Cet activisme peut-il aboutir à un retour du FIS sur le plan légal ? Peu probable. Une réhabilitation du parti responsable, aux yeux de l’opinion, d’une décennie de violence meurtrière serait suicidaire pour tout gouvernement qui l’envisagerait. En revanche, incarnant une réalité sociologique, le FIS demeure une pièce maîtresse de l’échiquier.
Le Mouvement de la société pour la paix (MSP, ex-Hamas), de son côté, a traversé sans heurts les problèmes de succession après la disparition de son président-fondateur, Mahfoud Nahnah, décédé le 19 juin.
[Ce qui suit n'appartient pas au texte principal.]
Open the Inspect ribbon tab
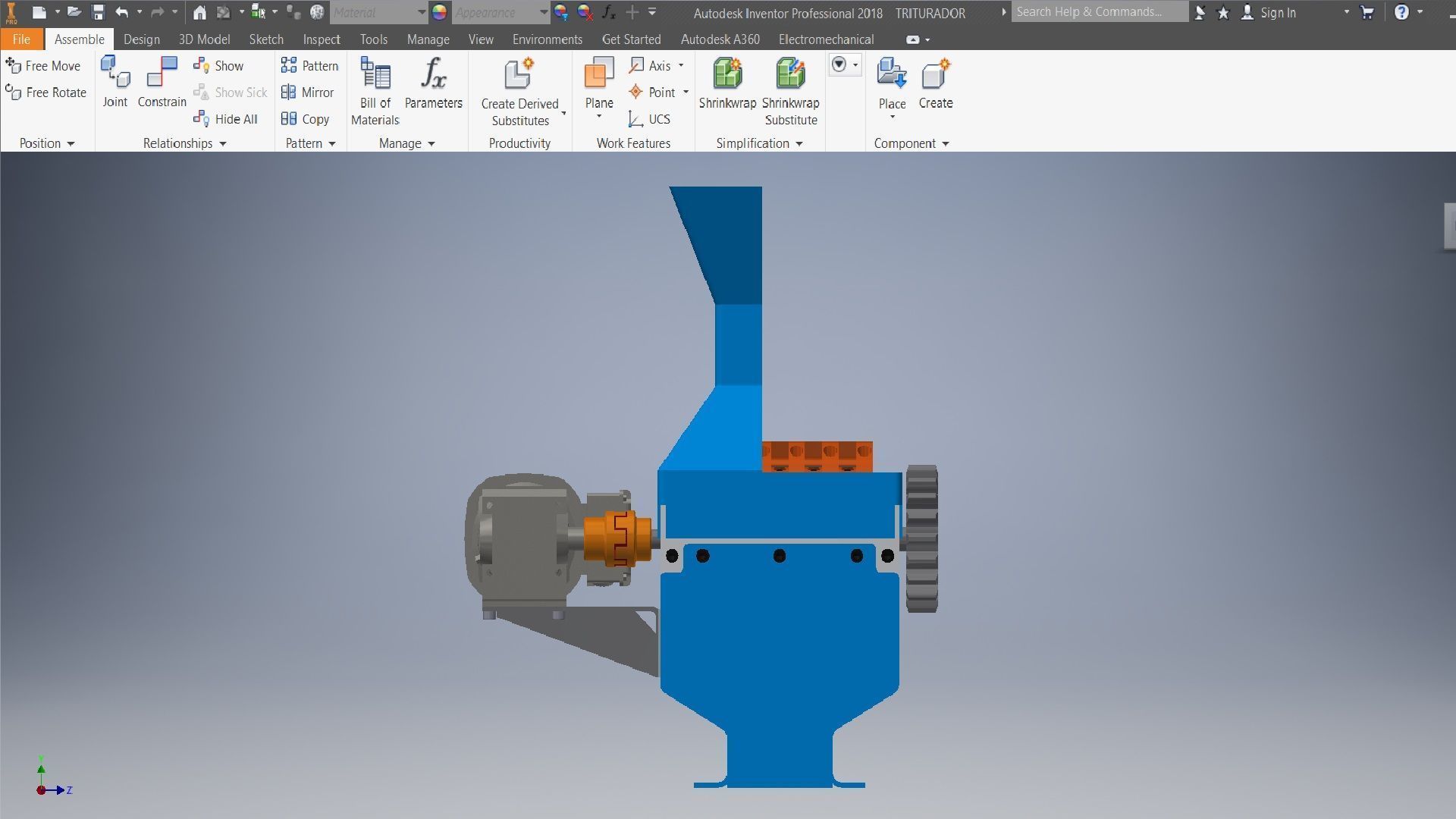 321,39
Une clause constitutionnelle avait empêché ce dernier d’être candidat à la présidentielle d’avril 1999. Son successeur, Bouguera Soltani, a toute latitude de se présenter au prochain scrutin. Il préconise la création d’un front islamiste et propose aux autres formations intégristes une candidature unique. « D’accord, répond Abdallah Djaballah, chef d’el-Islah [ou Mouvement pour la réforme nationale, MRN], deuxième force politique au Parlement, si je suis investi. » Conforté par ses récentes victoires électorales (les législatives en mai 2002, puis les communales en octobre suivant), Abdallah Djaballah ne verrait pas d’un mauvais oeil la formation d’un pôle islamiste s’il en était le porte-étendard. Ses calculs risquent toutefois d’être faussés par l’ambition d’Ahmed Taleb Ibrahimi. L’ancien chef de la diplomatie de Chadli Bendjedid ne semble pas renoncer à son ambition de réunir autour de son nom les suffrages des partisans du FIS et des déçus des autres formations islamistes. Malgré ces divisions apparentes, le courant islamiste a toutes les chances de mettre en difficulté le candidat Bouteflika.